Malcolm Carbins: Silent Depths
Paintings and Drawings 1947-2002
by Adam Dutkiewicz & Michele Klik
Moon Arrow Press 2009
ISBN: 9780977545544 (pbk)
72pp, 43 pages full colour,
280 x 200mm, lock bound softcover, 100mm flaps
80 illustrations, including 57 colour plates of original artworks
Limited edition of 250
RRP: $AUS40.00
Release date: 24 February 2010
Malcolm Carbins studied at the School of Fine Arts, North Adelaide, before and immediately after serving in World War Two, and at East Sydney Technical College. His exposure to a broader programme in his studies in Sydney opened his eyes to modernism in Europe and the vigour of post-war Australian painting on the east coast. During his time in Sydney he worked as a newspaper cartoonist and, around 1947, travelled with Wirths, Australia’s largest circus, drawing many of the clowns and performers. This became a mainstay of the first years of his practice, and the work for which he first received widespread recognition.
By 1954 his painting style had gravitated towards the abstract.
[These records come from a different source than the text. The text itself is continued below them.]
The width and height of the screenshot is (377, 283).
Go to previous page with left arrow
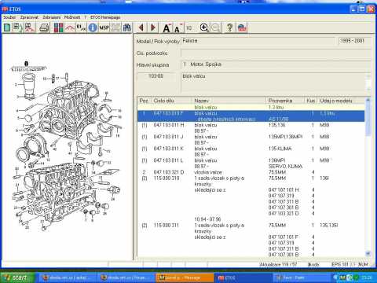pyautogui.click(x=141, y=28)
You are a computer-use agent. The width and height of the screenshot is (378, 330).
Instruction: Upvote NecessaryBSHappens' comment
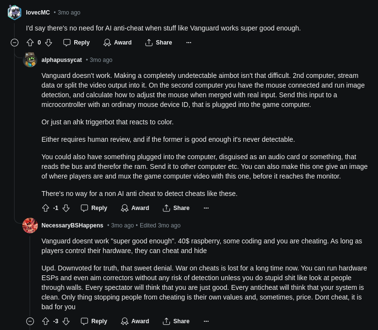pyautogui.click(x=46, y=321)
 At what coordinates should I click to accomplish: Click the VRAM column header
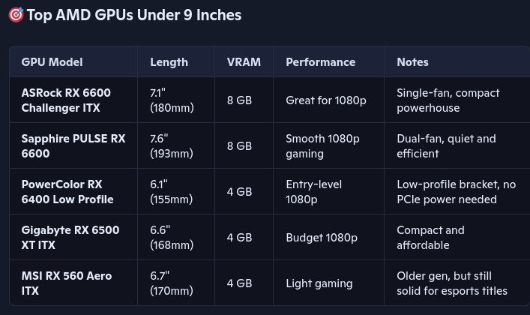click(244, 62)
His painting tended towards lyrical abstraction modelled on the landscape, in similar fashion to Australian painters like Ian Fairweather and John Passmore, who was a lecturer at ETSC in the early 1950s.
After Carbins moved back to South Australia and married he moved to Marino, then an isolated community on the south coast. It was a landscape that sustained him for the rest of his career. His painting moved increasingly into a push-and-pull style that, by comparison, is reminiscent of some of Mondrian’s pre-plastic abstractions from the landscape, and even the rectilinear colour compositions of Mark Rothko.
As the suburban sprawl encroached on his idyllic coastal retreat, Carbins documented the advancing city. The local lighthouse also became a favourite subject for his art in the 1970s, perhaps a beacon not only for passing ships but a symbol of a passing era.
Carbins said he always sought the simplest solutions in his painting. His images are meditative, with softly pulsing, organic and pastel tones, and an attraction to the effects of light on the local landscape. His drawings are mostly spontaneous and inclined towards impressionist and expressionist interpretations of the posed figure.